■ What the task requires
Copy the lines below word for word, starting with the first line and ending after the line that contains "pos(93,687)". Leave out the pictures.

— Start of Extracted data —

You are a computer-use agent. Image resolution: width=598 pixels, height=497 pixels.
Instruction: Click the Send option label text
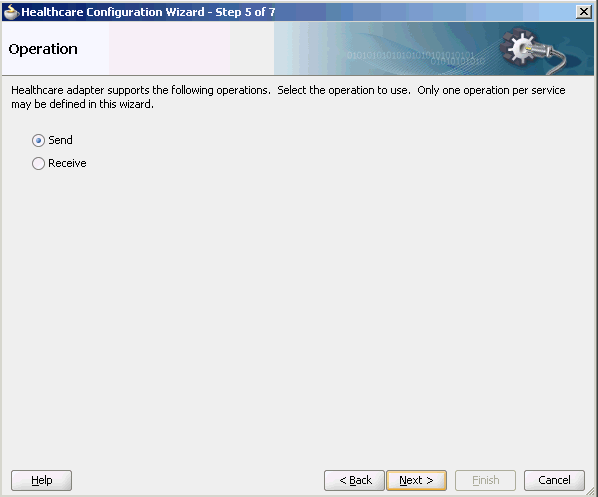[x=60, y=140]
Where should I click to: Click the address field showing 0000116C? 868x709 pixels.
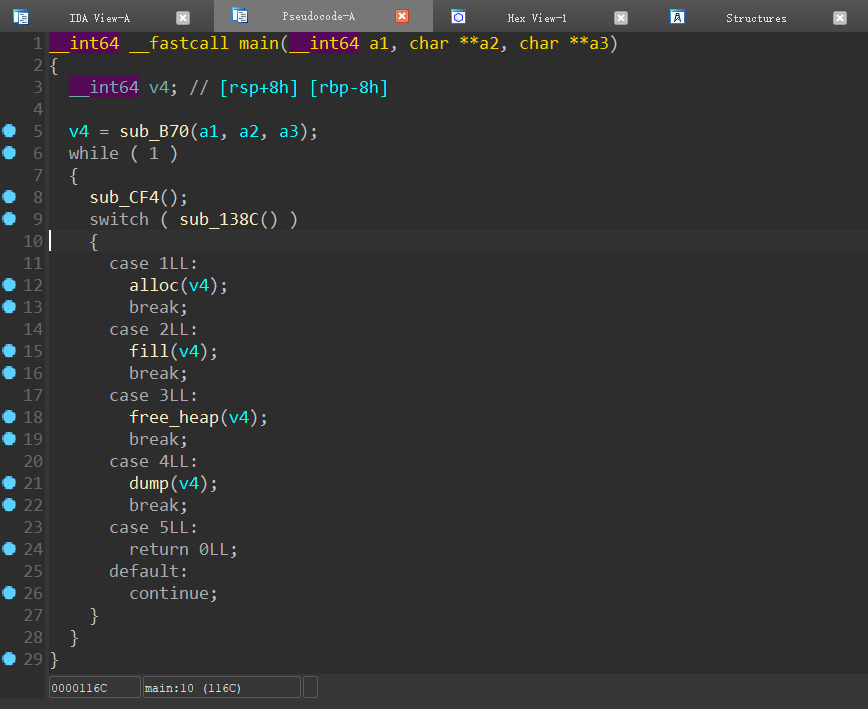pos(93,687)
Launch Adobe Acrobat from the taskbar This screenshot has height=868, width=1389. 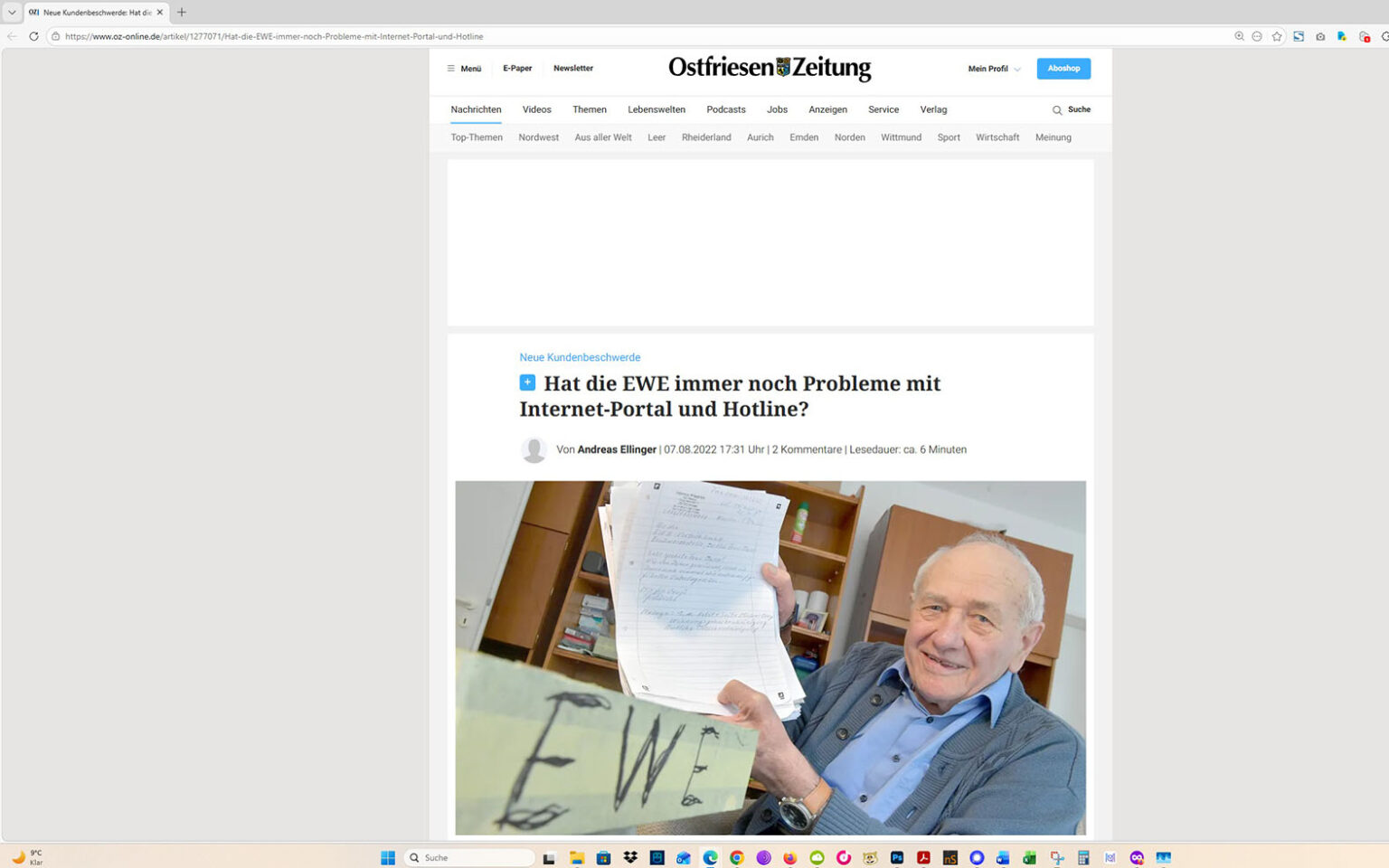923,857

— End of Extracted data —

■ Final result
You are a computer-use agent. Image resolution: width=598 pixels, height=497 pixels.
Instruction: Click the Send option label text
[x=60, y=140]
Where should I click to: Click the address field showing 0000116C? 868x709 pixels.
pos(93,687)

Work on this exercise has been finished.